Feature Request
Description
Add audio, speech, and music generation adapters to the @tanstack/ai-fal package. The fal adapter currently supports image and video generation, but fal's platform also offers 600+ models including audio modalities:
- Text-to-Speech (e.g.,
fal-ai/kokoro - multi-language TTS)
- Text-to-Music (e.g.,
fal-ai/diffrhythm - music generation from prompts/lyrics)
- Text-to-Sound Effects (e.g., sound effect generation from descriptions)
- Speech-to-Text (e.g.,
fal-ai/whisper, fal-ai/wizper - transcription)
Motivation
TanStack AI's fal adapter (@tanstack/ai-fal) currently implements falImage and falVideo adapters following the tree-shakeable adapter pattern.

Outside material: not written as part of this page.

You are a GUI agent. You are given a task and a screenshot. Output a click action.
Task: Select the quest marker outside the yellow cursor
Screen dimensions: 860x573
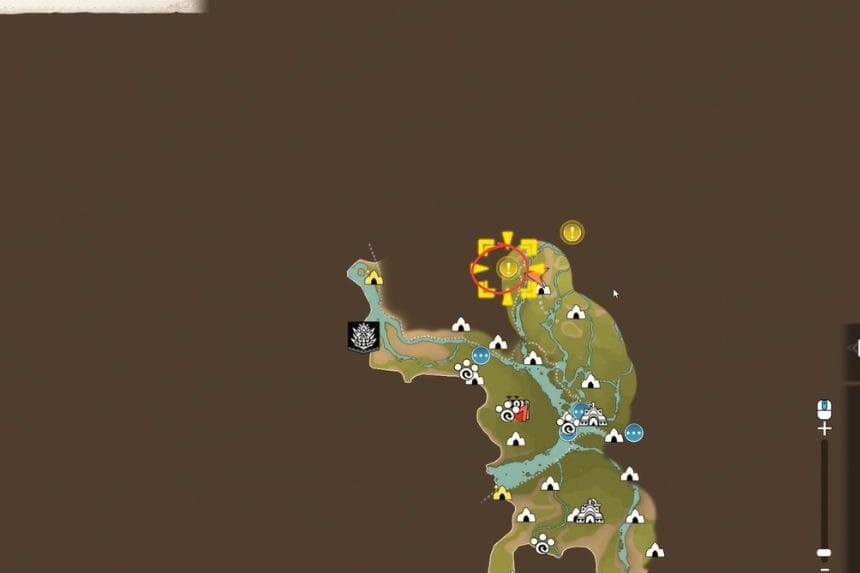572,233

Adding audio/speech/music adapters would complete fal's media generation coverage and align with TanStack AI's goal of being a comprehensive, provider-agnostic AI SDK.
fal's audio models support:
- Multi-language text-to-speech with multiple voices
- Music generation from text prompts, lyrics, and reference audio
- Sound effect generation from descriptions
- Speech transcription and translation
Proposed API
Following the existing adapter pattern:
import { falAudio, falSpeech, falMusic } from '@tanstack/ai-fal/adapters'
// Text-to-Speech
const speechAdapter = falSpeech('fal-ai/kokoro')
// Text-to-Music
const musicAdapter = falMusic('fal-ai/diffrhythm')
// Text-to-Sound Effects
const soundAdapter = falAudio('fal-ai/sound-effects')
Additional Context
- Existing adapters use
fal.subscribe() (image) and fal.queue (video) patterns
- Audio generation may use either pattern depending on model latency
- The fal SDK (
@fal-ai/client) already supports audio responses with File/Audio output types
- Model metadata types in
model-meta.ts would need to be extended for audio models